Abstract of the talk: Next generation Fabric Manager and Advanced Monitoring System”
As HPC systems are built with more powerful compute nodes, GPU and FPGA accelerators and network links with higher bandwidth, there is an increasing need for optimal management of network resources. We will show how many applications in InfiniBand-based HPC clusters can greatly benefit from improved network management. For communication-intensive workloads, Fabriscale has proven up to 40% improved performance of a standard HPC system with InfiniBand network using our “Wingman” software fabric manager instead of traditional OpenSM. The presentation will explain how improved InfiniBand routing by smart software can reduce runtime and enable HPC systems to increase job throughput and increase system reliability. Example of how performance of typical HPC applications can be improved by high-end InfiniBand routing will be presented, using benchmarks from leading HPC systems in China and the USA. Another challenge facing HPC owners and operators are how to understand the interplay between jobs and how they affect performance of the overall HPC system. We will present the network intelligence and analytics platform “Hawk-Eye”, and how it is used by HPC owners to simplify management and provide analytics which can be used for troubleshooting and performance improvement Hawk-Eye collect and analyse performance statistics gathered from the entire HPC system and data is visualised directly in the HPC topology.

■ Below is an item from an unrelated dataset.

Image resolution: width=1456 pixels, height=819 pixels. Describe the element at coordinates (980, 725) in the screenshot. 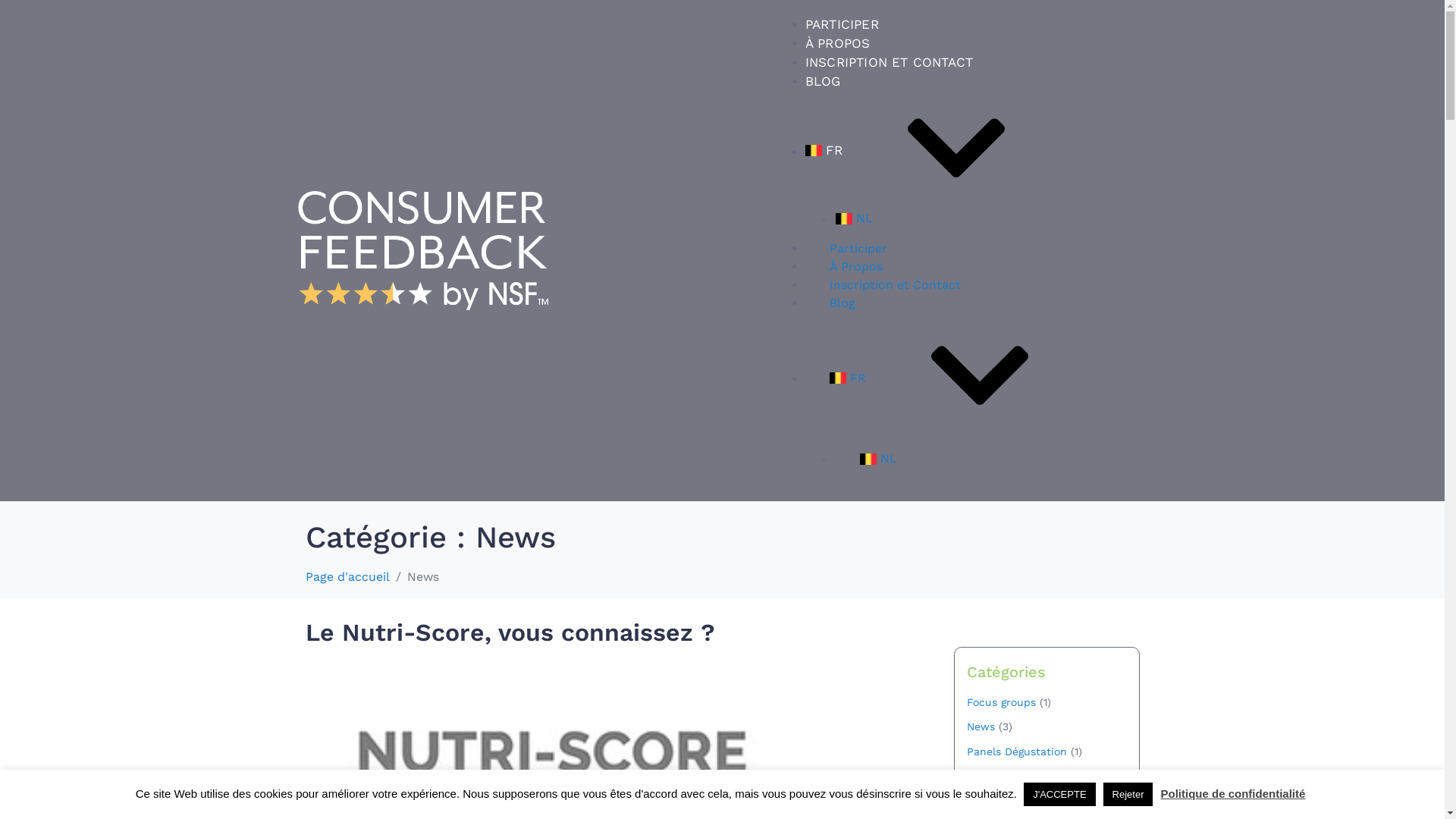

I see `'News'` at that location.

The monitoring system is closely integrated with Slurm, Torque and other job management systems to leverage job scheduling information to visualise jobs in the cluster, identify potential job specific network bottlenecks and conduct job management.operators. All performance data is stored in a scalable database so the operator can compare job performance as function of time, including information on how each job is using the network. Hawk-Eye automatically monitor the HPC system and raise alarms (link failures, port error rates, congestion notification etc.) only when the operator’s attention is required. The presentation will demonstrate how improved fabric management software and advanced network analytics can improve performance and simplify operation of state-of-the art HPC systems.